Le Dutch Design, un approche décomplexée
Selon Aaron Betsky, théoricien du « miracle néerlandais » qui a un temps dirigé l’Institut d’architecture des Pays-Bas, à Rotterdam, et est actuellement doyen de la Frank Lloyd Wright School of Architecture, « le Dutch Design n’est en aucun cas synonyme de “made in the Netherlands”, pas plus qu’il ne nécessite d’être créé par des Néerlandais. Ce serait d’ailleurs extrêmement dangereux de penser le contraire. Le terme évoque un ensemble d’attitudes et d’approches qui ont émergé sur la scène internationale à la fin des années 80, et dont le collectif à géométrie variable Droog, côté design, ou Office for Metropolitan Architecture, côté architecture, sont les figures les plus emblématiques. Ce que le Dutch Design a apporté au reste du monde, c’est avant tout une manière d’entrer dans les problématiques, une façon particulière de considérer le design comme un projet et non pas comme une production d’objets. Une réflexion viscérale sur la (sur)production et une approche décomplexée et sans nostalgie de la mémoire. D’où l’importance accordée à la seconde vie des produits comme des idées. »
Il en découle un concept de création et de production caractéristique du design néerlandais contemporain et qui s’applique aussi bien à Tejo Remy qu’à Piet Hein Eek, Bertjan Pot, Dirk Vander Kooij ou Maarten Baas : l’upcycling, ou la valorisation des déchets. Aussi brillante qu’ait été, d’un point de vue critique et marketing, l’OPA conceptuelle de Droog Design sur le Dutch Design, on ne peut oublier pour autant le rôle joué par l’architecte et ébéniste de formation Gerrit Rietveld (1888-1964). Ce pionnier par excellence du design néerlandais moderne a signé des sièges iconiques radicalement graphiques, comme le fauteuil Utrecht ou la chaise Zig Zag, et sa Chaise rouge et bleu est une mise en pratique design des approches chromatiques et graphiques de Piet Mondrian. Réalisé en 1919, l’original de son mythique buffet Credenza était constitué d’un simple assemblage constructiviste de planches de bois et se voulait un éloge de la standardisation, voire du conditionnement flat pack qui a fait la fortune d’Ikea par la suite. Il n’en subsiste, hélas, qu’un seul tiroir, l’original étant accidentellement parti en fumée. Un fait divers préfigurant sans le savoir, mais assez ironiquement – un trait de caractère tellement Dutch ! –, la collection Smoke de Maarten Baas, dans laquelle la chaise Zig Zag carbonisée par Maarten Bass figurait en bonne position.

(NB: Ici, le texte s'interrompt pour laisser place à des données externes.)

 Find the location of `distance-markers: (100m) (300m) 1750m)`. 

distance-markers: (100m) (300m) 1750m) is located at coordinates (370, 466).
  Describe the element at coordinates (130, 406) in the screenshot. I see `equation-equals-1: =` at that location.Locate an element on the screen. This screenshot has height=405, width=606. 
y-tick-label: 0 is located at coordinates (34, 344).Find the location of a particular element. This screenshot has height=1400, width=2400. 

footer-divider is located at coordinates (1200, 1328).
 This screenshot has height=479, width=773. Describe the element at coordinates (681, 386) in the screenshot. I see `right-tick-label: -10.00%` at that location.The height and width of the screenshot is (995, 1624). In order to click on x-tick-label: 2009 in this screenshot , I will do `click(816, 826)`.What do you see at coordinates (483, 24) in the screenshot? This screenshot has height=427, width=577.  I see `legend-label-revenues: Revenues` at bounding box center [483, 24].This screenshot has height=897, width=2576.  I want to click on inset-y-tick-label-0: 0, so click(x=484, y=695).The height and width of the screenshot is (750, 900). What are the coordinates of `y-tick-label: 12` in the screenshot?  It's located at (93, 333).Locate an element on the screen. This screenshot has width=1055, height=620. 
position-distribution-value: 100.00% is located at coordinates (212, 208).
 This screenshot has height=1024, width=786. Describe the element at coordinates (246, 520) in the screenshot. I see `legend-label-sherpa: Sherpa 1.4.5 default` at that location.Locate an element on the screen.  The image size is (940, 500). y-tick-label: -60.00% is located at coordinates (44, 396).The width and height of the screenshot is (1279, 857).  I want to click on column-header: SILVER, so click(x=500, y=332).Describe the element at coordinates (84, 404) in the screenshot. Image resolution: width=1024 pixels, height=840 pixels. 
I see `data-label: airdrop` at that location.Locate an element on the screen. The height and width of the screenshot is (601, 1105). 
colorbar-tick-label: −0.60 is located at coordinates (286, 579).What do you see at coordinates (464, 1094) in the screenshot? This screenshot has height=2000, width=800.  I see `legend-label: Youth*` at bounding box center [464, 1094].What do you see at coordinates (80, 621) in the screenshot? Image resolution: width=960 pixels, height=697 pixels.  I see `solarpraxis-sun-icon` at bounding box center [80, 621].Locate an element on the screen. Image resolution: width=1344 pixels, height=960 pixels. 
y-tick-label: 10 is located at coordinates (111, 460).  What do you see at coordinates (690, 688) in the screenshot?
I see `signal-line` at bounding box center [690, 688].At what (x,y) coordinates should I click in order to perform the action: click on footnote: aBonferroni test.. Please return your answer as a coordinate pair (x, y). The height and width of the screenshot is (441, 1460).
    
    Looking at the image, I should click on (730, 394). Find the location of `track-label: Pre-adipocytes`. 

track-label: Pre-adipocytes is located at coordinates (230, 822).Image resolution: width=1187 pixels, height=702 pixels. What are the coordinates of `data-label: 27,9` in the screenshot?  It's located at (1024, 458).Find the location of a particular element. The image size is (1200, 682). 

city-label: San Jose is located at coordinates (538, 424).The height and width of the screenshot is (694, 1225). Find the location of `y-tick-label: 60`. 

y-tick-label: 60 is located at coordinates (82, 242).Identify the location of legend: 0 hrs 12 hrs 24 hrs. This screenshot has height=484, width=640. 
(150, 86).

Majoritairement formée à la Design Academy Eindhoven, dont l’aura brille de nouveau au firmament des écoles de design après un petit trou d’air dû au départ de Li Edelkoort, la nouvelle génération se passionne aujourd’hui pour l’hybridation de l’artisanat et de l’impression 3D réalisée par des robots, tandis que le projet de tour antipollution Smog Free, que Daan Roosegaarde vient de développer grâce à l’entreprise américaine de financement participatif Kickstarter, actualise le portrait du designer en jeune business-entrepreneur.